TASK ITEM
Your answer should be every line from the records that contains "agent".

▬▬▬▬▬▬

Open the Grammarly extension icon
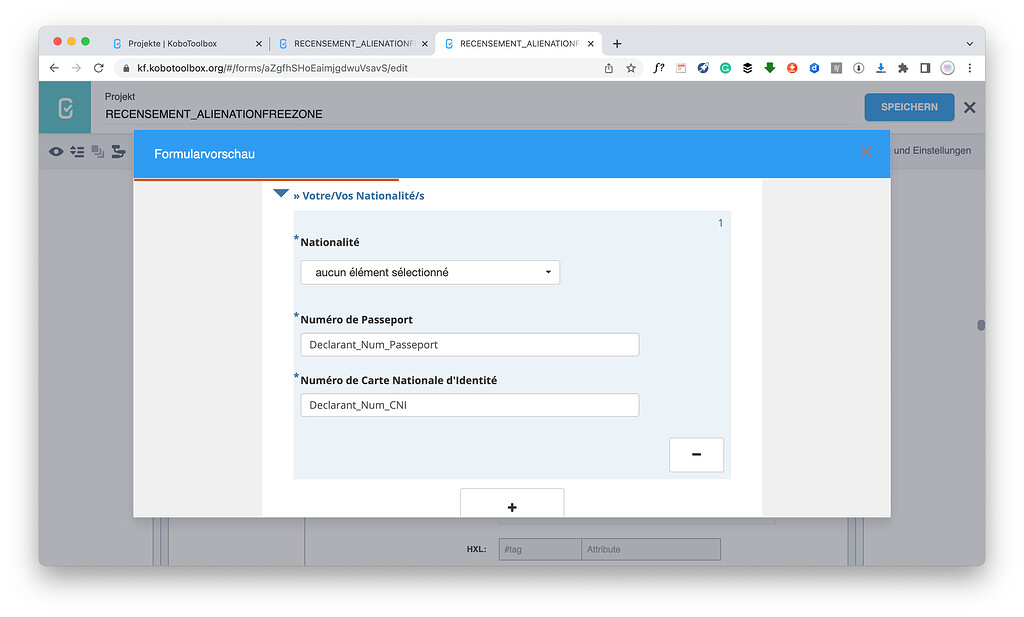[725, 67]
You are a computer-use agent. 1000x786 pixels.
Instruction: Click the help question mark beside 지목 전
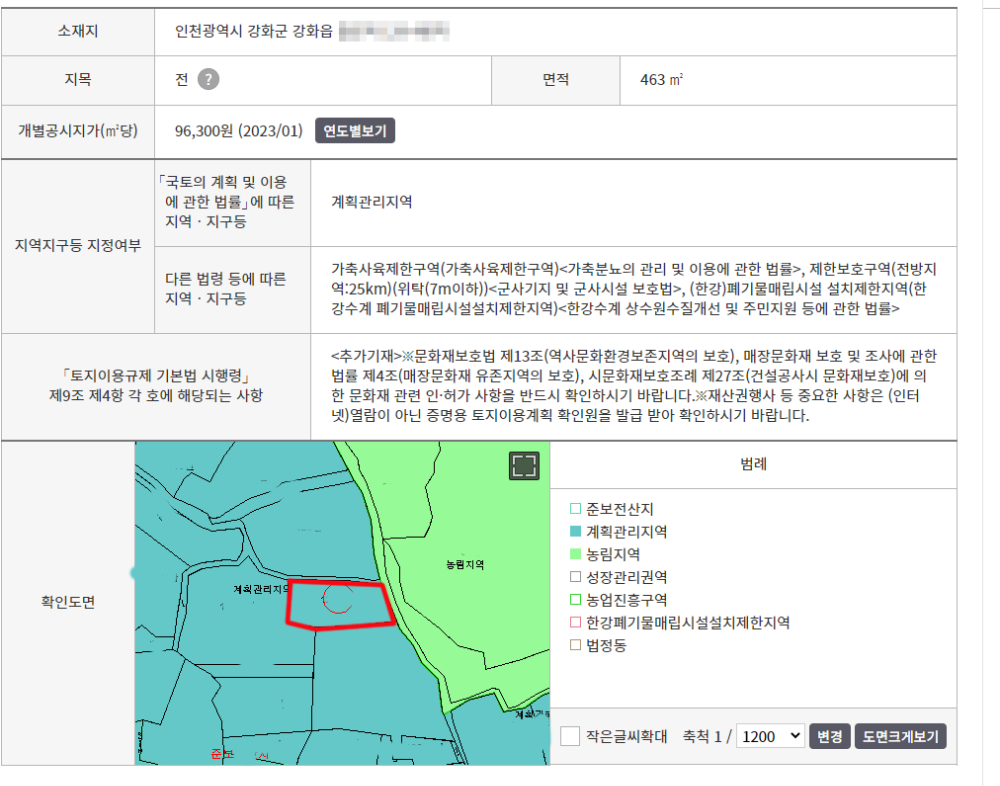[208, 81]
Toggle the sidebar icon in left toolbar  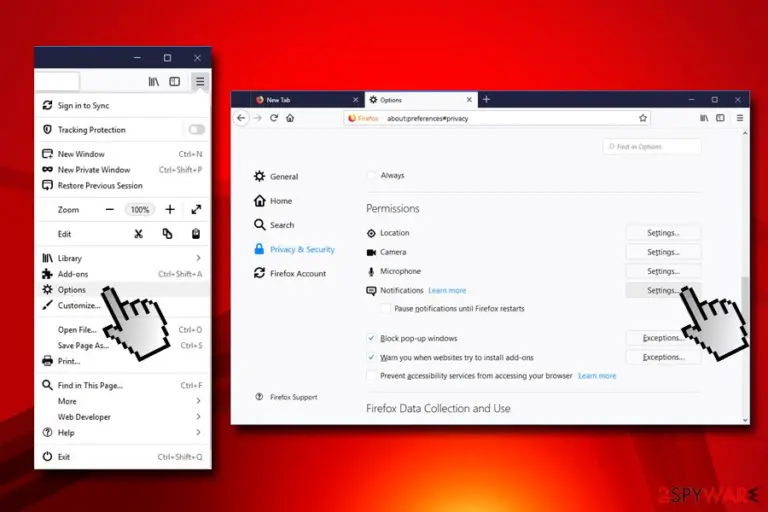(174, 81)
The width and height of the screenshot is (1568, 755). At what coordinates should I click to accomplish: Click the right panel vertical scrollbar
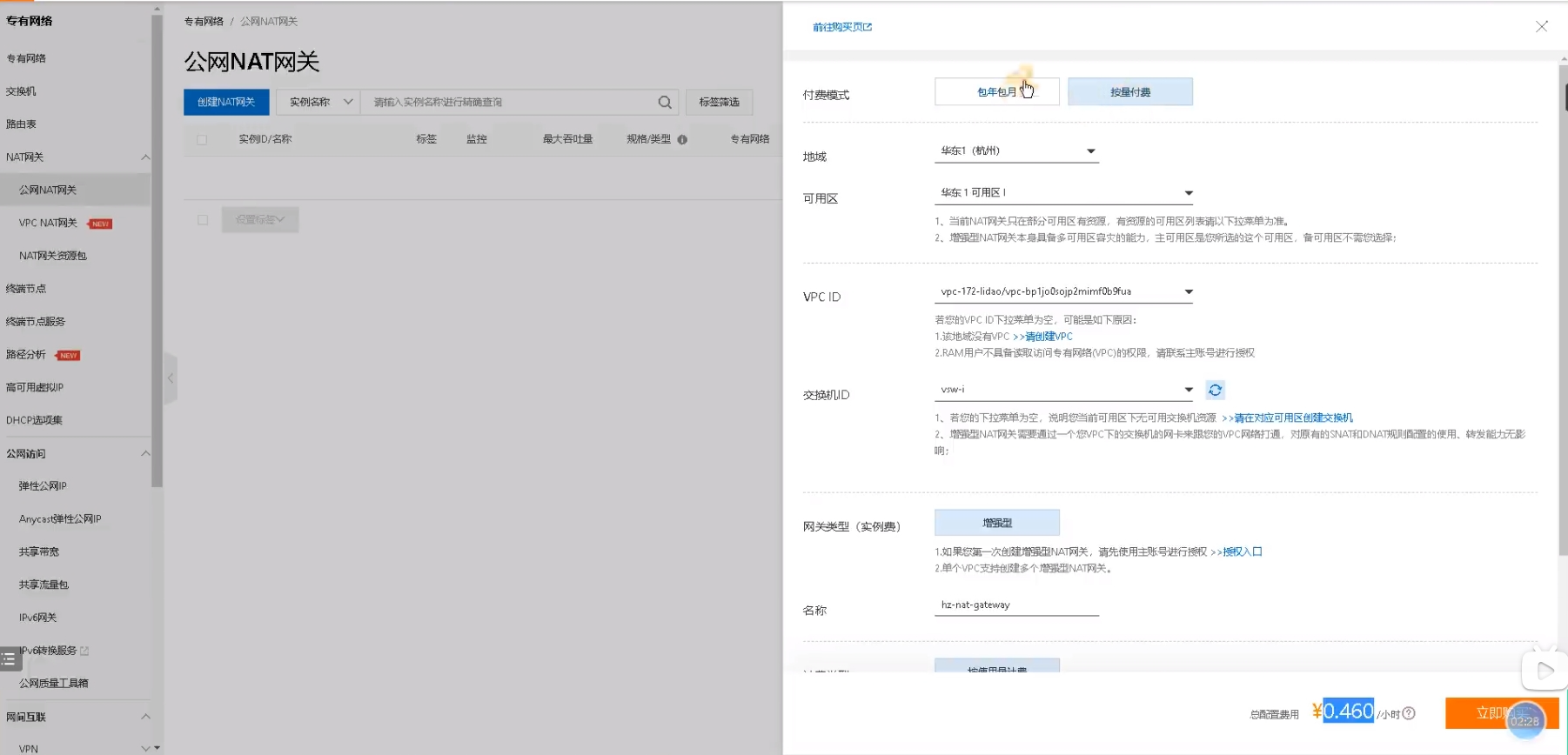(1562, 304)
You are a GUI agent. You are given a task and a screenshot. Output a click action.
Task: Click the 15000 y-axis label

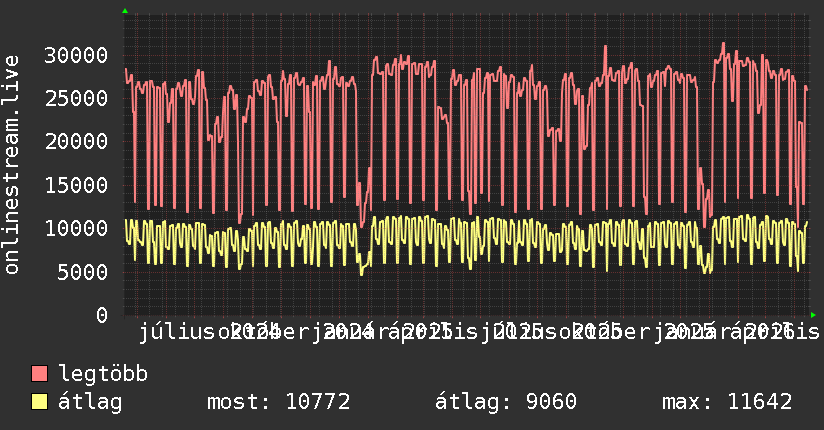coord(76,185)
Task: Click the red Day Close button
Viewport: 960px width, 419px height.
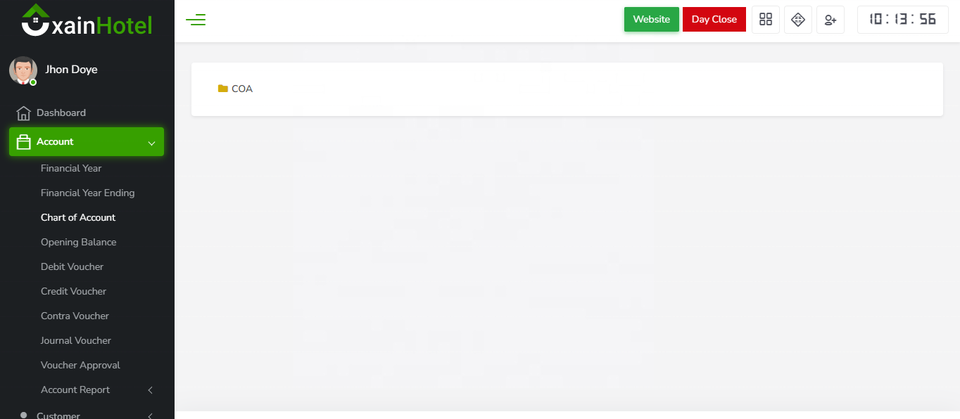Action: tap(714, 20)
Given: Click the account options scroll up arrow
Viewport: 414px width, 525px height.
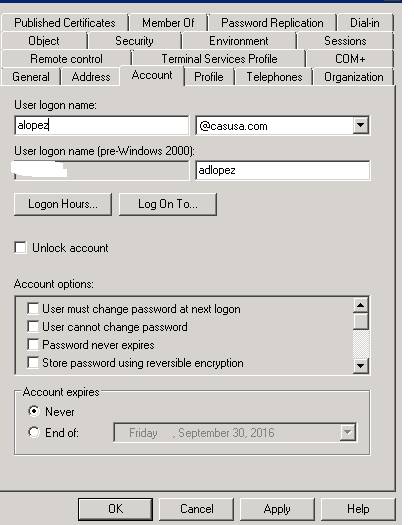Looking at the screenshot, I should [x=361, y=305].
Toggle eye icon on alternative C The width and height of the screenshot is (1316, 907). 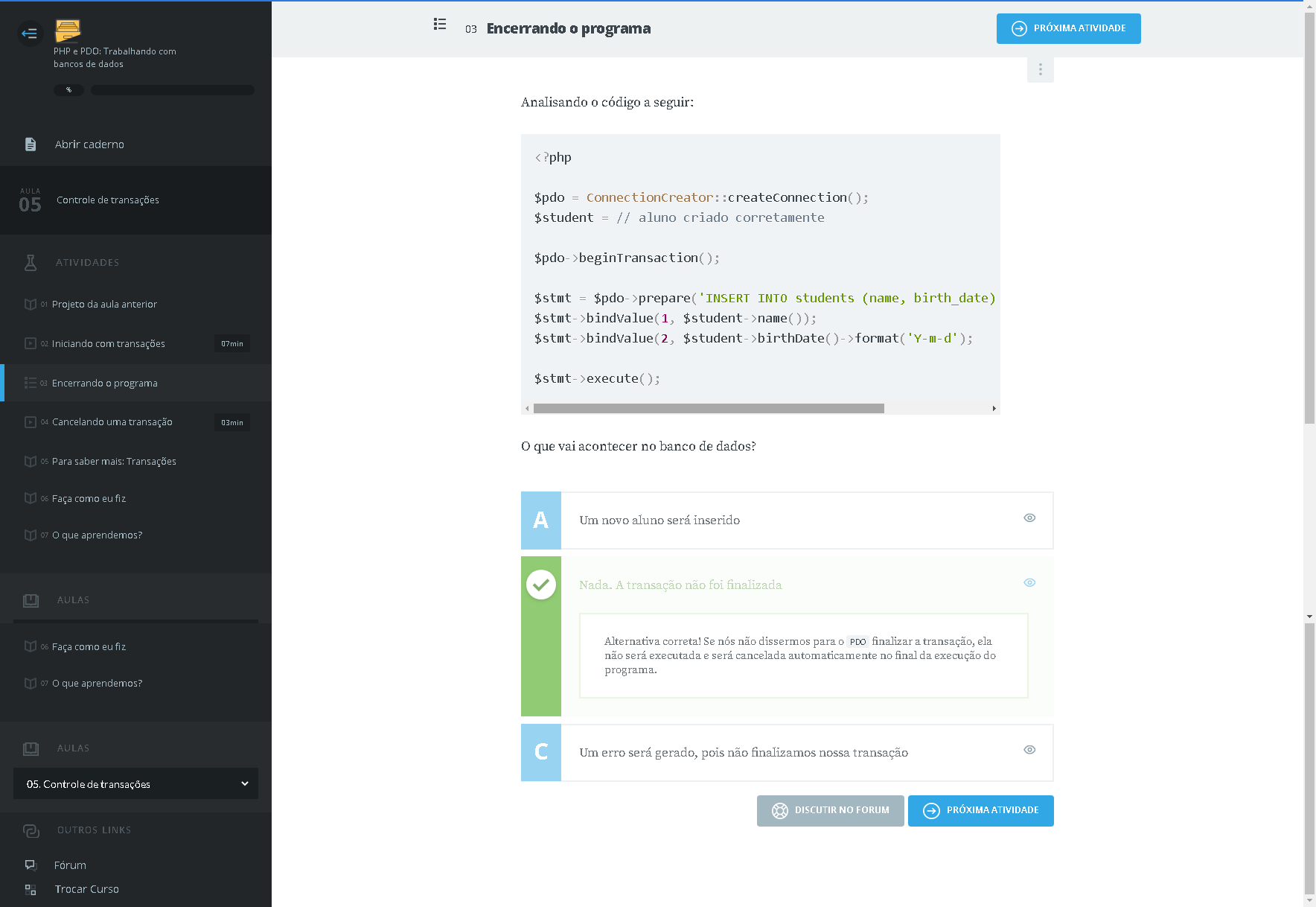click(1029, 750)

▬▬▬▬▬▬

EXPECTED OUTPUT
You are a computer-use agent. 1000x786 pixels.
You are a GUI agent. You are given a task and a screenshot. Output a click action.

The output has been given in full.